Еще не зная подробностей о стрелявшем, он печатает принципиальную статью, возражающую против индивидуального террора:
«Выстрел 4 апреля был нам не по душе. Мы ждали от него бедствий, нас возмущала ответственность, которую на себя брал какой-то фанатик. Мы вообще терпеть не можем сюрпризов ни на именинах, ни на площадях; первые никогда не удаются, вторые почти всегда вредны. Только у диких и дряхлых народов история пробивается убийствами. Убийства полезны больше всего лицам, династическим перемещениям.
Пуль нам не нужно… мы в полной силе идем большой дорогой; на ней много капканов, много грязи, но в нас еще больше надежд… Остановить нас невозможно, можно только своротить с одной большой дороги на другую — с пути стройного развития на путь общего восстания».
Стрелявший оказался выходцем из революционного студенческого кружка Н. А. Ишутина, дворянином из благопристойной многодетной семьи. Его отец — помещик Сердобского уезда Саратовской губернии, заседатель уездного земского суда, один из братьев — уездный врач.
«Еще два года назад, — свидетельствовала Тучкова, — Герцен отговаривал трех нетерпеливых русских юношей, явившихся к нему за моральной поддержкой. Отговаривал и отговорил, отвел их от рокового решения: ценой террористического акта „пожертвовать жизнью для блага отечества“».
И все же в последние годы, отбиваясь от обвинений оппонентов и врагов в попустительстве революционной молодежи, Герцен чувствовал и некоторую свою ответственность. На историческую арену выходили радикалы-нигилисты, для которых не было ничего святого. Их цель оправдывала любые средства.
Вот почему, когда Герцен увидит крайний пример выражения кровавого радикализма в лице Нечаева, он восстанет против него. Резко отвергнет его неумеренные притязания даже ценой «развода» с ближайшим другом Огаревым — первого серьезного несогласия с ним.
Для Герцена террорист Каракозов — «фанатик». Это слово особенно задевает «женевскую свору». Для нее Каракозов — «герой». 1 сентября Искандер помещает в своей газете статью «Польша в Сибири и каракозовское дело», где вновь говорит о покушении как о частном случае, не имеющем никакой связи с предшествующими событиями. Правительство и реакционная пресса «припутывают» к делу «всех, кто под руку попался», чтобы только обвинить «всю юную Россию».

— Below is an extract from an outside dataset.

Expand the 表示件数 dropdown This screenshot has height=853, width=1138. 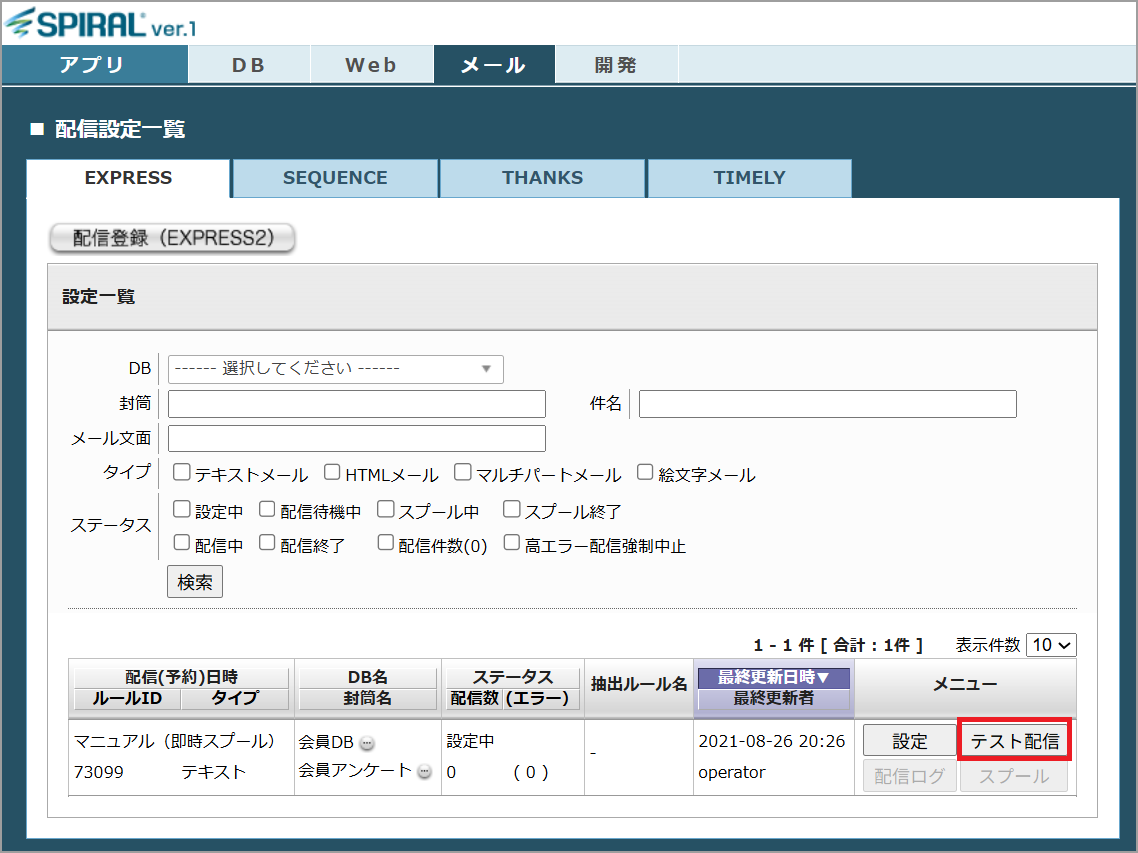coord(1051,645)
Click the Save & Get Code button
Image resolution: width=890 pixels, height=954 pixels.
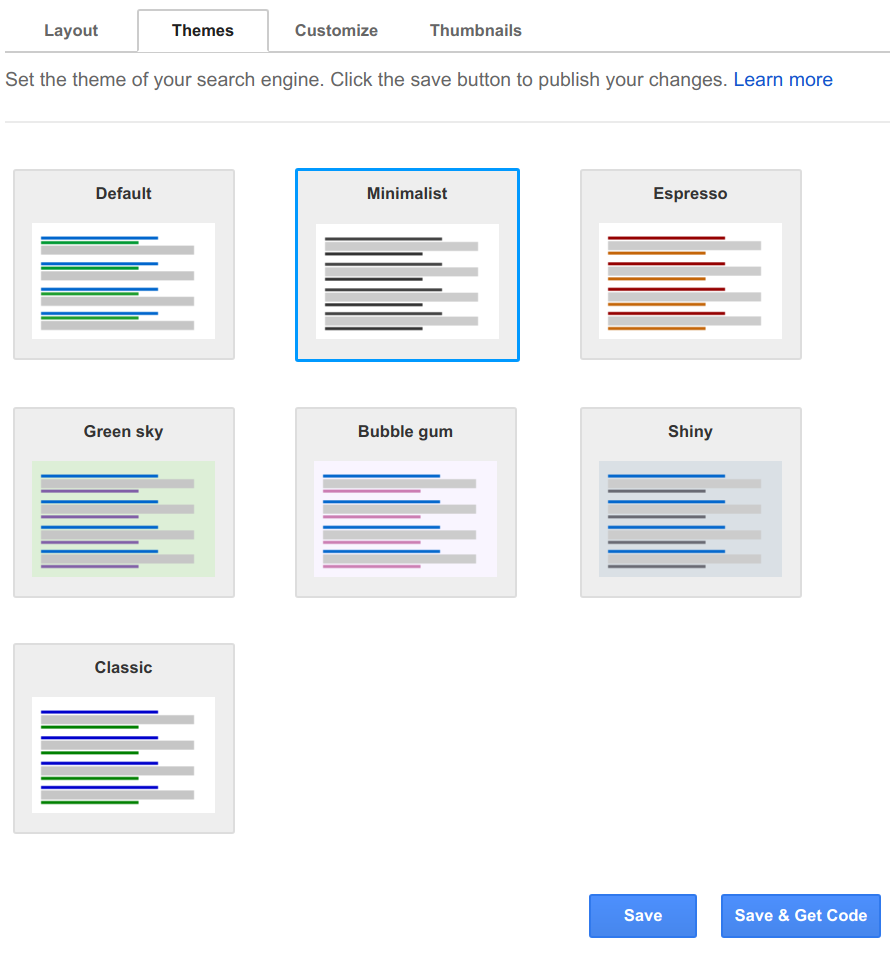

После слова «фанатик», вызвавшего ярость эмиграции, Герцен осторожен в своих высказываниях, ибо не хочет ставить знак равенства между выстрелом и деятельностью русской молодежи вообще. Однако твердый тон по отношению к женевским «юным братиям» ничуть не умерен.
Как найти выход, защититься от кровавых потрясений? Герцен вновь вглядывается в европейскую жизнь, стремится подытожить свое новое понимание возможности России пойти по европейскому пути. Прежние пессимистические взгляды на будущее Западной Европы теперь им частично пересмотрены.
Хотя старый европейский мир по-прежнему разлагается, но умирать не хочет. Там массы, помня прежний опыт, не поддержат революций. Поэтому «выход один»: «Его указала Франция… Социальный вопрос, поставленный ею — открытый вопрос для всей Европы». Таким же главным он является и для России.